As shown in the top figure at right, the ideal or D_{3h} trigonal prism in which all six carbon atoms are equivalent is distorted to the C_{3v} structure observed by Seppelt et al. by opening up one set of three methyl groups (upper triangle) to wider C-W-C angles (94-97°) with slightly shorter C-W bond lengths, while closing the other set of three methyls (lower triangle) to 75-78° with longer bond lengths.

As suggested originally by Girolami in 1989, deviation from octahedral geometry can be ascribed to a second-order Jahn-Teller distortion. In 1995, before the work of Seppelt and Pfennig but after Girolami's work, Landis and coworkers predicted a distorted trigonal prismatic structure based on valence bond theory and VALBOND calculations.

The history of the structure of W(CH_{3})_{6} illustrates an inherent difficulty in interpreting spectral data for new compounds: initial data may not provide reason to believe the structure deviates from a presumed geometry based on significant historical precedence, but there is always the possibility that the initial assignment will prove to be incorrect. Prior to 1989, there was no reason to suspect that ML_{6} compounds were anything but octahedral, yet new evidence and improved characterization methods suggested that perhaps there were exceptions to the rule, as evidenced by the case of W(CH_{3})_{6}. These discoveries helped to spawn re-evaluation of the theoretical considerations for ML_{6} geometries.

Other 6-coordinate complexes with distorted trigonal prismatic structures include [MoMe_{6}], [NbMe_{6}]^{−}, and [TaPh_{6}]^{−}. All are d^{0} complexes. Some 6-coordinate complexes with regular trigonal prismatic structures (D_{3h} symmetry) include [ReMe_{6}] (d^{1}), [TaMe_{6}]^{−} (d^{0}), and the aforementioned [ZrMe_{6}]^{2−} (d^{0}).

==Reactivity and potential uses==
At room temperature, hexamethyltungsten decomposes, releasing methane and trace amounts of ethane. The black residue is purported to contain polymethylene and tungsten, but the decomposition of W(CH_{3})_{6} to form tungsten metal is highly unlikely. The following equation is the approximate stoichiometry proposed by Wilkinson and Shortland:
W(CH_{3})_{6} → 3 CH_{4} + (CH_{3})_{2} + W

Like many organometallic complexes, WMe_{6} is destroyed by oxygen. Similarly, acids give methane and unidentified tungsten derivatives, while halogens give the methyl halide and leave the tungsten halide.

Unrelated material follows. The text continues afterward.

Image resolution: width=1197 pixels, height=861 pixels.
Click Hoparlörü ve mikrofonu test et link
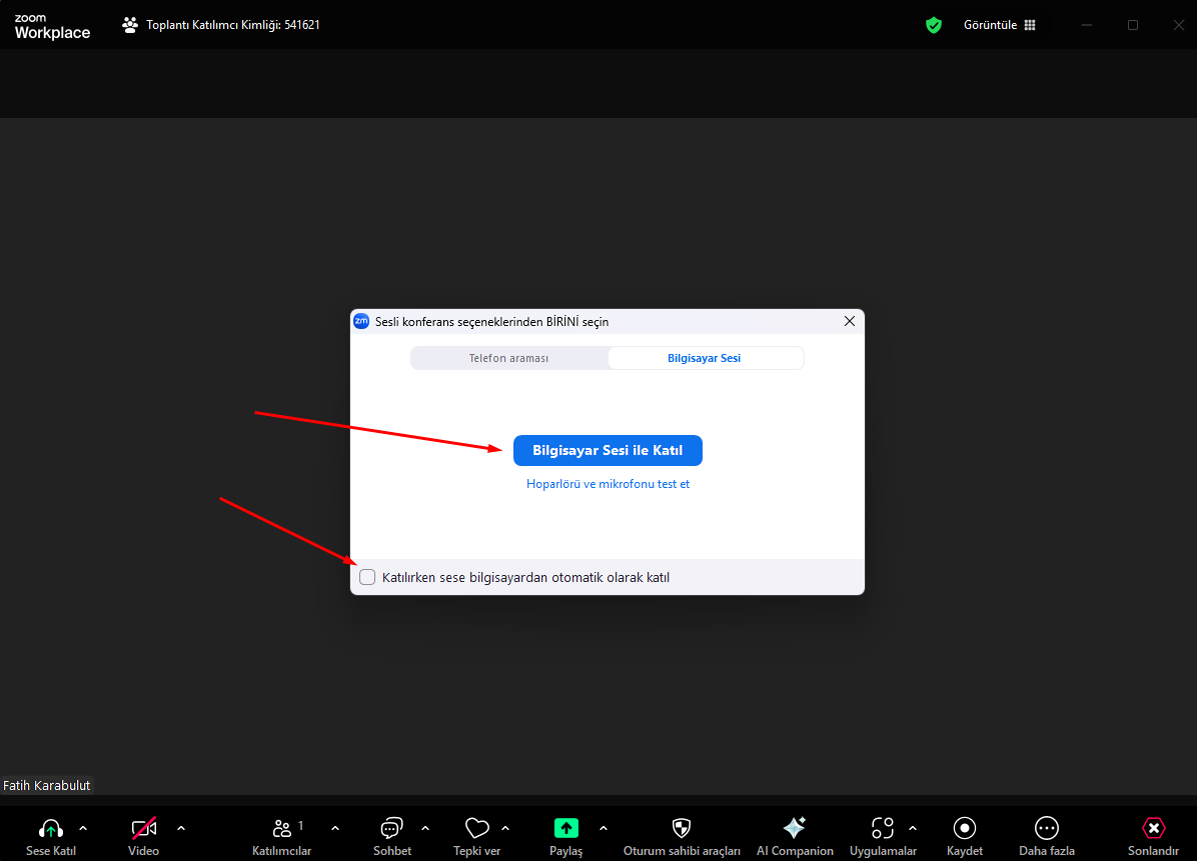click(608, 484)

A patent application was submitted in 1991 suggesting the use of W(CH_{3})_{6} in the manufacture of semiconductor devices for chemical vapor deposition of tungsten thin films; however, to date it has not been used for this purpose. Rather, tungsten hexafluoride and hydrogen are used instead.

Treatment of W(CH_{3})_{6} with F_{2} diluted with Ne at −90 °C affords W(CF_{3})_{6} in 50% yield as an extremely volatile white solid.
Hexamethyltungsten(VI) reacts with trimethylphosphine in light petroleum to give WMe_{6}(PMe_{3}), which in neat
PMe_{3}, with U.V. irradiation gives the carbyne complex trans-WMe(:::CMe)(PMe_{3})_{4} in high yield.

==Safety considerations==
Serious explosions have been reported as a result of working with W(CH_{3})_{6}, even in the absence of air.